So Boris says we are going to have Christmas, and we all know what that means. The gentiles indulge and the Jews volunteer.
My earliest Christmas experience, coming from a yeshiva background, was sitting alone in a large newsroom, covering for colleagues on December 25. Joy to the world, it was. An occasional flicker of a tickertape machine, a phone call from a reporter in darkest nowhere, that was the sum of my working day. People had left me sweet treats all round the office and I’m still ruing the resultant dentistry, but I welcomed the muting of news for one day in the year and wish it had persisted.
Every now and then a machine would chatter to life with news of a coup in west Africa, a plane crash in Peru or a hijack alert at Heathrow. But try finding a camera crew that’s sober after Christmas lunch, let alone a reporter who can do stand-up. “Shurrup and watch the Queen,” they’d growl, and quite right, too. Until the internet spoiled that blessed silence, I kept on volunteering for Christmas so long as I was needed. It was the least a Jew could do.

----------

- Exercise tasks -
[A] List every news event that the piece about volunteering on Christmas says a machine might report.
[B] Write out the Christmas piece again, everything from "So Boris says" down to "it had persisted.", swapping "newsroom" for "studio".
[C] Carry on the piece about working on Christmas Day from the point where it stops.

----------

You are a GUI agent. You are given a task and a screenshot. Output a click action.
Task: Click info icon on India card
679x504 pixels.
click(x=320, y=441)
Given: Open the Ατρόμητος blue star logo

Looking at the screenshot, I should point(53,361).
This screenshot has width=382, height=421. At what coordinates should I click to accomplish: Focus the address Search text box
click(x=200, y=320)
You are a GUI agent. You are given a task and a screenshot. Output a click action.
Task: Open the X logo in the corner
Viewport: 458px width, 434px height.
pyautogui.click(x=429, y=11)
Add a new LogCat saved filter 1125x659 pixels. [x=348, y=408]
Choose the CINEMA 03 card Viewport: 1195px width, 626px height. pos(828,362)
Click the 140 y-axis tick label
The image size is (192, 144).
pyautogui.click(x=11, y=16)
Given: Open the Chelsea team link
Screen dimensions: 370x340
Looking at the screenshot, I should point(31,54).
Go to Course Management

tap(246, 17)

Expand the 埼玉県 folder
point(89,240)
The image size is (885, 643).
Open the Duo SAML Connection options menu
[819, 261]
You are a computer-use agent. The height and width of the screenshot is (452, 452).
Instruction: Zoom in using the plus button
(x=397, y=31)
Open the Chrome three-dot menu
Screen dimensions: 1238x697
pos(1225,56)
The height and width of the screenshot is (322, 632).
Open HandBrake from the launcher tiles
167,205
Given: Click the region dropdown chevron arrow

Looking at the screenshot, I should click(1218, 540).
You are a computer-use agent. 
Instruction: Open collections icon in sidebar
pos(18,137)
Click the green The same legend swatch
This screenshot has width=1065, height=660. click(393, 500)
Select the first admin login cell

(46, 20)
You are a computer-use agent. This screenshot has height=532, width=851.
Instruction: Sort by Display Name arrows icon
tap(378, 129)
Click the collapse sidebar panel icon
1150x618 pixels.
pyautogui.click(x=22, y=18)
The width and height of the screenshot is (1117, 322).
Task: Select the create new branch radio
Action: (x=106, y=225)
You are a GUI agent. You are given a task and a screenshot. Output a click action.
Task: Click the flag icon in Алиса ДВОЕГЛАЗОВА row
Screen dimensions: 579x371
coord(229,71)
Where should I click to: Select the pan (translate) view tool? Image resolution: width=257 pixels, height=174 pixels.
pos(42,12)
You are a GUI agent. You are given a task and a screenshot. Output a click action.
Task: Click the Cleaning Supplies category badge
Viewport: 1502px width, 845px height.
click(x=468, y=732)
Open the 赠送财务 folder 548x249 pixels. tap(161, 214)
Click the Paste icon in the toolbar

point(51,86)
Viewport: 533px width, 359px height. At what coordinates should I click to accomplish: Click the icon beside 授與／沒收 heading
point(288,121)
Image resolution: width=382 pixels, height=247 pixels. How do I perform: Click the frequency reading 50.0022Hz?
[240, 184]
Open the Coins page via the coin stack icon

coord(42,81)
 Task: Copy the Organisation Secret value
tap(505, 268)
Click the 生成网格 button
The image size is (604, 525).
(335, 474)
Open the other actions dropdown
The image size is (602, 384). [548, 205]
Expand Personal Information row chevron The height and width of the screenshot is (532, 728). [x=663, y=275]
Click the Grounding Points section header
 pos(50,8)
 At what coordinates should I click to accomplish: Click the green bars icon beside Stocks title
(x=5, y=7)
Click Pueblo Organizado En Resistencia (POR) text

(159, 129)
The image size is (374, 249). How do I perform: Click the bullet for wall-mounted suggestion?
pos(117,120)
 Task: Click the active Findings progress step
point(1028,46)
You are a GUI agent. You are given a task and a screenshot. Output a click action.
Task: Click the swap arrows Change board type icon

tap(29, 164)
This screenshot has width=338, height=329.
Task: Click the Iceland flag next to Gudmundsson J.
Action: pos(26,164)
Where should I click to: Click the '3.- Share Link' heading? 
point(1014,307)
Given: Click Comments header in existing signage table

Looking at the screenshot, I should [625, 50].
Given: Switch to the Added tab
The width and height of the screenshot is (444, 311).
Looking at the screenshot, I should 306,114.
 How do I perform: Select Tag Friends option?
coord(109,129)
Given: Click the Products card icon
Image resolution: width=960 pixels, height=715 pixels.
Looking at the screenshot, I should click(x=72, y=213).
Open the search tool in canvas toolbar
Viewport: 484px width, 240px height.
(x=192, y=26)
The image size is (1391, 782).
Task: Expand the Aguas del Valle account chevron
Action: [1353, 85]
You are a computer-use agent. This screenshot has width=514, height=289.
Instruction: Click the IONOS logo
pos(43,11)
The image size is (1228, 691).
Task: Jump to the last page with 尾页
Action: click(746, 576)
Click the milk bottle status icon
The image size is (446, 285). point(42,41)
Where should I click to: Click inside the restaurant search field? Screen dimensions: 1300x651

----------

- The responses -
[A]
a coup in west Africa
a plane crash in Peru
a hijack alert at Heathrow

[B]
So Boris says we are going to have Christmas, and we all know what that means. The gentiles indulge and the Jews volunteer.
My earliest Christmas experience, coming from a yeshiva background, was sitting alone in a large studio, covering for colleagues on December 25. Joy to the world, it was. An occasional flicker of a tickertape machine, a phone call from a reporter in darkest nowhere, that was the sum of my working day. People had left me sweet treats all round the office and I’m still ruing the resultant dentistry, but I welcomed the muting of news for one day in the year and wish it had persisted.

[C]
Tell it not to the Beth Din, but I acquired a taste for vegetarian-certified mince pies. Good riddance to the turkey, a wan substitute for chicken soup, but the trimmings smelled good. By teatime, with a couple of miniatures inside me, I’d be belting out Once in Royal David’s City with windows wide open to west London. Let’s face it: Christmas would not be Christmas without primal Jewish input and I was loving every minute of it.
Like many a Jewish parent, I had to suspend these pleasures while the kids were growing up and, once the grandkids came along, I got told off for watching Carols from King’s. I had almost given up hope of ever celebrating Christmas again when, five years ago, the tinsel dropped back into my life.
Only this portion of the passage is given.